Hey Guys! What rods and reels or combos would you use or suggest for each of the following surf fishing situations (fishing SENC up to Northern OBX) and why:

1.) Whiting/Pompano up close...
(What rods with spinning gear?I've heard steelhead rods or downrigger trolling rods... why?)

2.) Pompano past the outer bar (conventional setup only... what rod and reel?) 1-6oz

3.) Heavy Drum Heaver (conventional setup only... what rod and reel?) 7-16oz

4.) Throwing diamond jigs and spoons etc for Spanish/Blues
(spinning gear... what size rod and class reel?)

5.) Throwing bucktails, spec rigs, or carolina rigs for flounder (I'm using a 7' mh rod with a 4000 size shimano spinning reel...anything better I could be using?)

6.) Throwing mirrolures for trout
(I've heard 9' med/ml steelhead rods with a 2500 or 3000 size reel... is this right? And why?)


----------



## Eltonjohn (Aug 1, 2018)

Sounds like you have it figured out and then some. The mirrolure rod I'd go 7ft med. It's hard to finesse a 9ft rod and the wind will also catch your line and rod badly. I trout fish the surf hardcore and nobody that I know throws 9ft rods.


----------



## Garboman (Jul 22, 2010)

I had a 10'6" Slow action St. Croix Noodle Steelhead Rod which was really light and would sling a MirroLure twenty-thirty yards further than a normal Trout Rod. On a Pier under handing the cast you could get 90 yards+ with a Butterbean bucktail or double Grub rig. Used a Daiwa Tournament SS reel on it. Flat out smoked normal rods and because the rod was so light it made fighting even a 12-14" Spec or 10" Bluefish seem like major league.


----------



## Garboman (Jul 22, 2010)

The Noodle rod was like a slow action fly rod in profile and flex and about the same weight as a Fly Rod. Reel seat was perhaps 10 inches to the center from the rod but.

Line weight was 2-8 pound test but I had braid on it.

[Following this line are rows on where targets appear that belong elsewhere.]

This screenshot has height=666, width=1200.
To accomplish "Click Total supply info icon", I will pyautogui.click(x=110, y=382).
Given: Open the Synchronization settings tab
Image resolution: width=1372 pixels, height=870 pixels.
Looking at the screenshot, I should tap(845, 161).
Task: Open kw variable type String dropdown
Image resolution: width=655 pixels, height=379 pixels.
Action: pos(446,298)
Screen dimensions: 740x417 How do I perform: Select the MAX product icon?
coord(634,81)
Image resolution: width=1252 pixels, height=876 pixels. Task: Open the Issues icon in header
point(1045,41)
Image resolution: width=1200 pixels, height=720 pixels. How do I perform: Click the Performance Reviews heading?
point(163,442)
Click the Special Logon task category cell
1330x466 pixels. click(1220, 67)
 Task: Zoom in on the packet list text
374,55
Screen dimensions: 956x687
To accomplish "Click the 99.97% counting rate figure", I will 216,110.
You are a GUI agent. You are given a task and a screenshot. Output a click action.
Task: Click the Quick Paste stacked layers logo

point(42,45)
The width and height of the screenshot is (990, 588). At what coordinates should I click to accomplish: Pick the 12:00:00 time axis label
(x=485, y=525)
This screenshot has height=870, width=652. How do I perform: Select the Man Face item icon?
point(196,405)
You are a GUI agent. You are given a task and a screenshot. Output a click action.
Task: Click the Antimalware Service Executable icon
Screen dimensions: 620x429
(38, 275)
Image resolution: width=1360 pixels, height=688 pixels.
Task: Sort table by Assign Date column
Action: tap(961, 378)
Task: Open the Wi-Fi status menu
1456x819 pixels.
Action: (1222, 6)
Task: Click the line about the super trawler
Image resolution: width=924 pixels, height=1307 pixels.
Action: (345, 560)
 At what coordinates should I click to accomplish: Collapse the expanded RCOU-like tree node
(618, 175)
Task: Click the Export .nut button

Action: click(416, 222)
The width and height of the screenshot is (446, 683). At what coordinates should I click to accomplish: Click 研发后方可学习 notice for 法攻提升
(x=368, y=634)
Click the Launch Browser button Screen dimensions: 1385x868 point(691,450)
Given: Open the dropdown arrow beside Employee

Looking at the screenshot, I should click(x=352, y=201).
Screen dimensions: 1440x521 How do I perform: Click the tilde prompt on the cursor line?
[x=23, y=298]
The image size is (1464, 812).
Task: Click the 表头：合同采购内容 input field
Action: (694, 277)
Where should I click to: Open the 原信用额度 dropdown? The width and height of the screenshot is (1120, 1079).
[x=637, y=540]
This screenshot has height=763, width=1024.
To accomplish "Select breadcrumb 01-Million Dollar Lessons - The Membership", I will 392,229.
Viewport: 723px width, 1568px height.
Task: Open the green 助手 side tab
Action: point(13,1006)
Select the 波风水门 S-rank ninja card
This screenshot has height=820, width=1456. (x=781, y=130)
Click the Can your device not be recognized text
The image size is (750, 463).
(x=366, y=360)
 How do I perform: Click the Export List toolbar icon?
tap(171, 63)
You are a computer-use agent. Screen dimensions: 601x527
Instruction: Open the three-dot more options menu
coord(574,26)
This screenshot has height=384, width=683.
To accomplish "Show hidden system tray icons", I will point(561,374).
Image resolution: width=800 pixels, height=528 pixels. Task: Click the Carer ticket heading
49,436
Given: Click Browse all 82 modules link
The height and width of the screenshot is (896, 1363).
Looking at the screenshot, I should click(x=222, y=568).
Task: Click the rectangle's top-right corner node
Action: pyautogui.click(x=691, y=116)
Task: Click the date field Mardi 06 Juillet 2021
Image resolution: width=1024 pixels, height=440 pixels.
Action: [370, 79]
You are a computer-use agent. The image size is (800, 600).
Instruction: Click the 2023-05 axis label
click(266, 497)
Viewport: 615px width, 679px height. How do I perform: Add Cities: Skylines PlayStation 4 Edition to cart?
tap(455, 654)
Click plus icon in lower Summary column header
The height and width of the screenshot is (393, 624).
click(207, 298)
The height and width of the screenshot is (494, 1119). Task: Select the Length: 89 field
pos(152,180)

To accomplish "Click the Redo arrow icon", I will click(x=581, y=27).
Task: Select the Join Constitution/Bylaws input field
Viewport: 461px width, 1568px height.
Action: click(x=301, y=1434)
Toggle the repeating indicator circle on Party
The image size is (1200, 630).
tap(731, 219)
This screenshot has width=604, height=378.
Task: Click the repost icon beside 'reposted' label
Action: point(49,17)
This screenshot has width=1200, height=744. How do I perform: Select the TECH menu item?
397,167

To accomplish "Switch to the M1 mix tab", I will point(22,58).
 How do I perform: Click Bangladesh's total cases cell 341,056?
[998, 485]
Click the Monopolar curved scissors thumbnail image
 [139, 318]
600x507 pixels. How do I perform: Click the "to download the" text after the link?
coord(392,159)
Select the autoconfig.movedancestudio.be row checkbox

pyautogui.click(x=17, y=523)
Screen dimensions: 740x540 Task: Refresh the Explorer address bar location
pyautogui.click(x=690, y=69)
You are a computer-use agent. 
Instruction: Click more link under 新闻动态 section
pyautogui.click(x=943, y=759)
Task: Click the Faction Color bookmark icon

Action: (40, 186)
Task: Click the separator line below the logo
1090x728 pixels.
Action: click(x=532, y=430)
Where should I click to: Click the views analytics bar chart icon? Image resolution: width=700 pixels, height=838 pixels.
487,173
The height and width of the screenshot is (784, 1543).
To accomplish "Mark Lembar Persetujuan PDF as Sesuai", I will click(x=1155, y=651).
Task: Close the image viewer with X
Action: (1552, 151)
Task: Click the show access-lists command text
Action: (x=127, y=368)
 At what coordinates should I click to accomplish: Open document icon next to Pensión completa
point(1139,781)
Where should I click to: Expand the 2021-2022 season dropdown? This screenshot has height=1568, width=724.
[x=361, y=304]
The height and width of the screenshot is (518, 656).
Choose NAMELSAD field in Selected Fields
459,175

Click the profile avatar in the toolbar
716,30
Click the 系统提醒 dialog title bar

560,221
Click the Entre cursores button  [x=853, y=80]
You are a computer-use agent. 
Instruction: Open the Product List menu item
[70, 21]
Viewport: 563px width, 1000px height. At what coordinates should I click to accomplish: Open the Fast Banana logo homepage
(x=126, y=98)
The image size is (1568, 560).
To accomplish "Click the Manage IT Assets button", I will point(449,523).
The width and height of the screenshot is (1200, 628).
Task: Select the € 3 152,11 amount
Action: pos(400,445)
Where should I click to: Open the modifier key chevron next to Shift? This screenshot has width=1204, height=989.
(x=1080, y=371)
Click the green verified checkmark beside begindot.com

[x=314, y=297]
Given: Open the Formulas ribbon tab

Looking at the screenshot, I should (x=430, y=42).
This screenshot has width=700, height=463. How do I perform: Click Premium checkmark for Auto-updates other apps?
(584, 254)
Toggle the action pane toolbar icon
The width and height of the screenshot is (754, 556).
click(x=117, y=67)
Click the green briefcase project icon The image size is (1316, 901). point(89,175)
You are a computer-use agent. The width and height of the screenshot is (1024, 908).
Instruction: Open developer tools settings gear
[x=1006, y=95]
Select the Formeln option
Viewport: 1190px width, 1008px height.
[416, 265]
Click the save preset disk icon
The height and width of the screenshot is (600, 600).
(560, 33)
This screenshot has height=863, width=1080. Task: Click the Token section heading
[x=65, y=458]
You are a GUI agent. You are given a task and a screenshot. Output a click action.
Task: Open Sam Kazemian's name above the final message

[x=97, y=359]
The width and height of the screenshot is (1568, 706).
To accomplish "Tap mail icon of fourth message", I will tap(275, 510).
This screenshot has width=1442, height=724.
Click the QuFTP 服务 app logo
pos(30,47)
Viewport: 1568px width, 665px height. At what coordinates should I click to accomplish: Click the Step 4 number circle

Line bow is certainly greater but when you are the only one reaching fish on the other side of the slough, it is priceless, if you are with friends and are prone to trash-talking.


----------



## Garboman (Jul 22, 2010)

For Drum I use 1307 CTS and Penn 15 Fathoms. I have 2 and one is more heavy duty than the other one and you can feel the slight weight difference between blanks. I like some of the Century Excaliber rods also.

My go to Lizard Fish rod is a 8'6" Century popping rod I built.. Them Lizard fish do not stand a chance.

Pompano up close I use a 10' Betts Super Pro.


----------



## Lukeksnyder1 (Nov 12, 2019)

Love my medium power moderate action st croix 10’ 6” mojo surf for casting Spanish and blues. 20lb braid on a Daiwa bg 4000 casts a mile. Whiting and pompano up close I really like the 8’ ugly stik big waters. Sensitive and a workhorse but can put way more sinker weight on it if you need to if current gets bad...prefer the 8’ medium to steelhead rods (especially in the waves and wind of the outer banks)


----------



## surfchunker (Apr 10, 2006)

depends on budget


----------